Liver transplant is an integral part of the management strategy for cirrhotic patients. Sarcopenic patients are recognized to have poor outcomes, including higher graft rejection and increased mortality, compared with nonsarcopenic patients. Given that most cirrhotic patients do not receive a transplant, and even those who are listed for liver transplant have to wait for 6 months or longer with continued loss of muscle mass, there is an urgent need to prevent and treat sarcopenia in cirrhosis. Unlike other complications of cirrhosis that reverse after liver transplant, most studies published to date report that sarcopenia does not reverse or worsens in most patients after transplant. Furthermore, posttransplant mortality was higher in patients with ongoing muscle loss compared with patients who showed an increase in muscle mass after transplant.

Even though there are no established treatments to reverse sarcopenia, there are consistent data showing that following a transjugular portosystemic stent placement, lean body mass increases and sarcopenia is reversed. Furthermore, in that study, reversal of sarcopenia improved survival, reiterating the high clinical significance of sarcopenia and the large unmet need for therapies to prevent and treat this major complication of cirrhosis and liver disease. Skeletal muscle atrophy can develop fairly quickly but recovery is much slower, so evaluation of beneficial effects of interventions is time-consuming and therapeutic studies are very limited. Translation of data from studies to reverse sarcopenia of aging may be difficult because the underlying pathogenic mechanisms and therefore responses to interventions are likely to be different in patients with cirrhosis.
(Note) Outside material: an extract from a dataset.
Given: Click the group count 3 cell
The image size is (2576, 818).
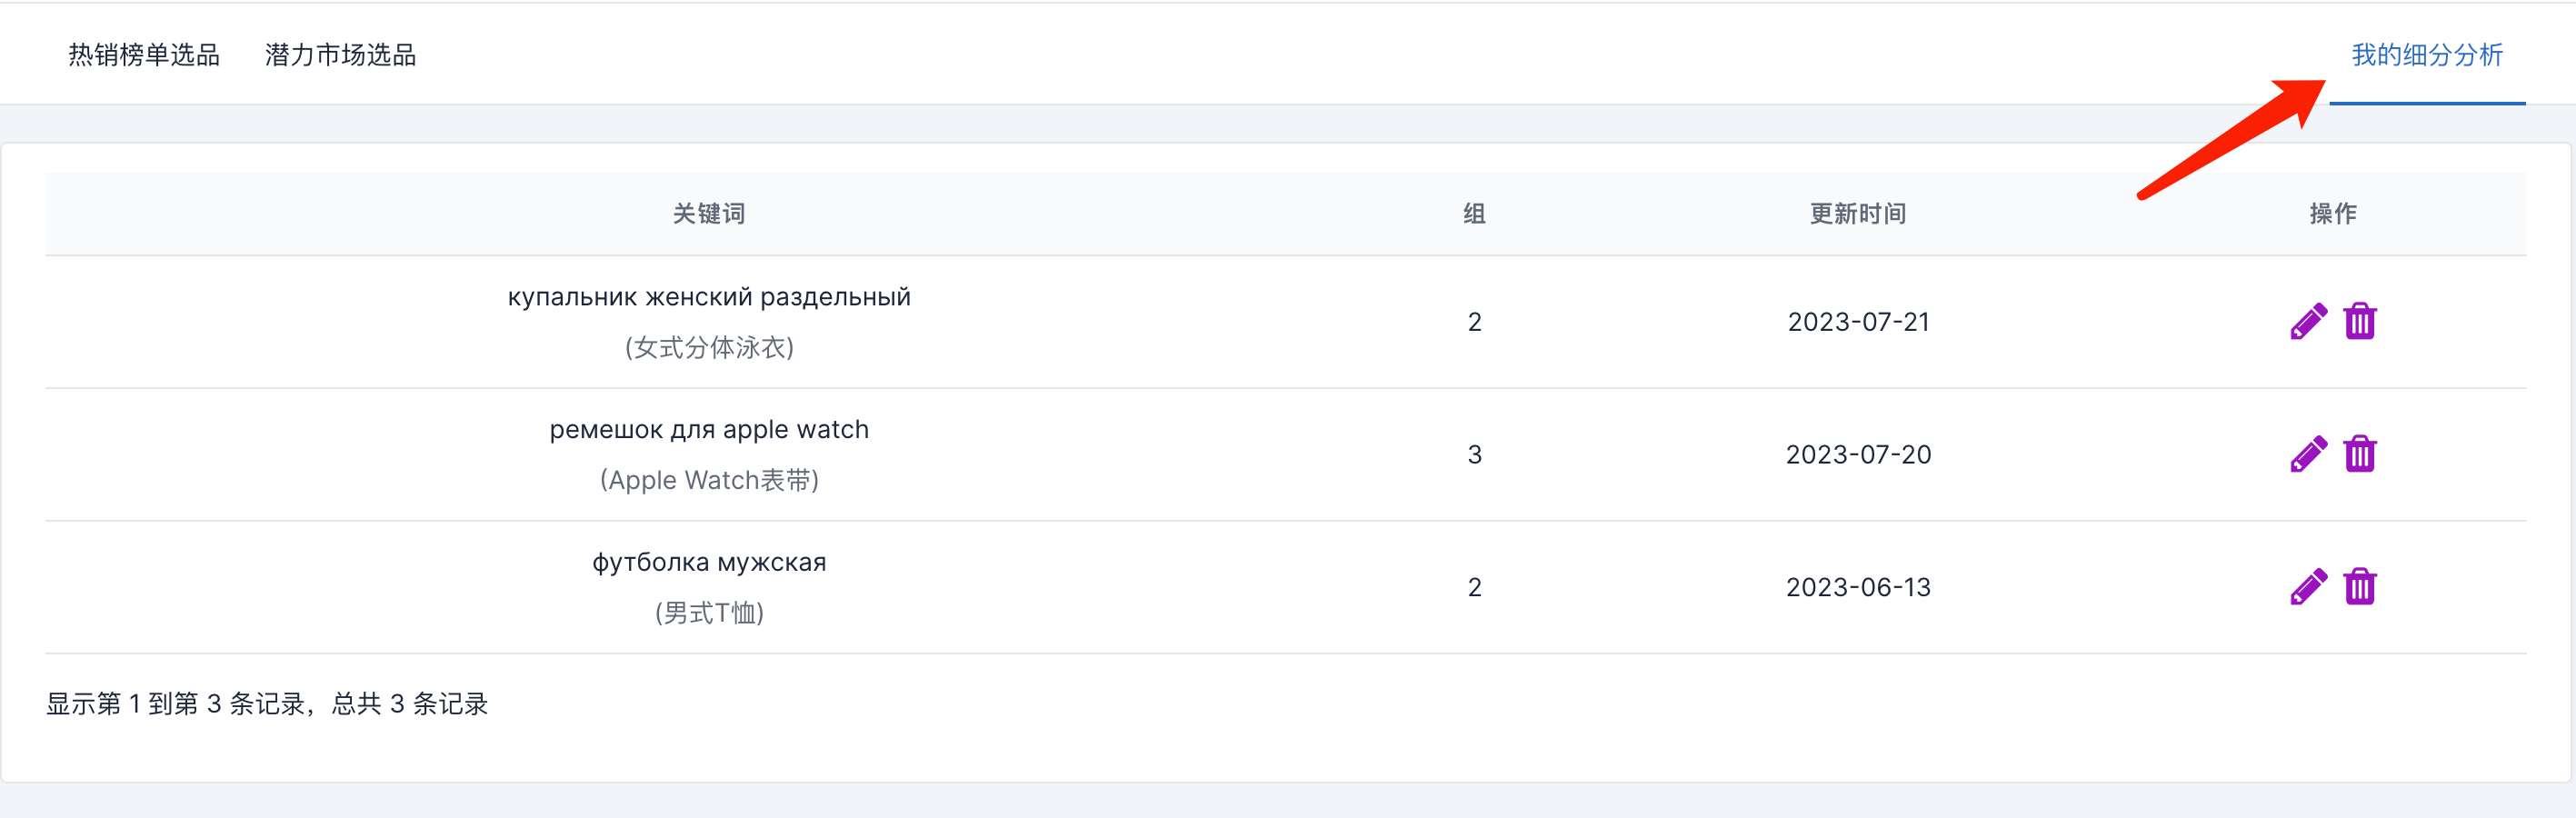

Contributors to Sarcopenia in Cirrhosis

A number of factors contribute to the nutritional consequences of cirrhosis ( Table 55-2 ). The cause and duration of cirrhosis, the severity of liver disease, and other complications of cirrhosis, including portal hypertension, ascites, hepatocellular carcinoma, and encephalopathy, contribute to the malnutrition and sarcopenia in cirrhosis. Alcoholic and cholestatic cirrhosis have been consistently reported to have the most severe muscle loss because of the direct effects of alcohol and bile salts, respectively, on the skeletal muscle. Nonalcoholic fatty liver disease is a state of sarcopenic obesity, and the adiposity may mask the underlying muscle loss. Portal hypertension affects almost the entire gastrointestinal tract with decreased motility, altered absorption, and protein-losing enteropathy, all of which contribute to sarcopenia and nutrient deficiencies. Alcohol and its metabolites directly cause disturbed gut absorption and mucosal integrity, both of which result in nutrient deficiencies. Cholestatic disorders aggravate fat-soluble vitamin deficiencies, including vitamin D deficiency. Ascites results in early satiety and decreased food intake. Recurrent sepsis causes a catabolic state with progressive muscle loss. Encephalopathy results in lower food intake because of the impaired mental state. Despite nearly universal recognition that protein intake need not be restricted in patients with cirrhosis, patients are often given a low-protein diet that aggravates sarcopenia. Additionally, patients with minimal encephalopathy may not take adequate and regular meals. Hospitalization of patients is another cause of worsening sarcopenia and nutrient deficiencies. Finally, cirrhotic patients with hepatocellular carcinoma have more severe nutrient deficiencies and sarcopenia than those without.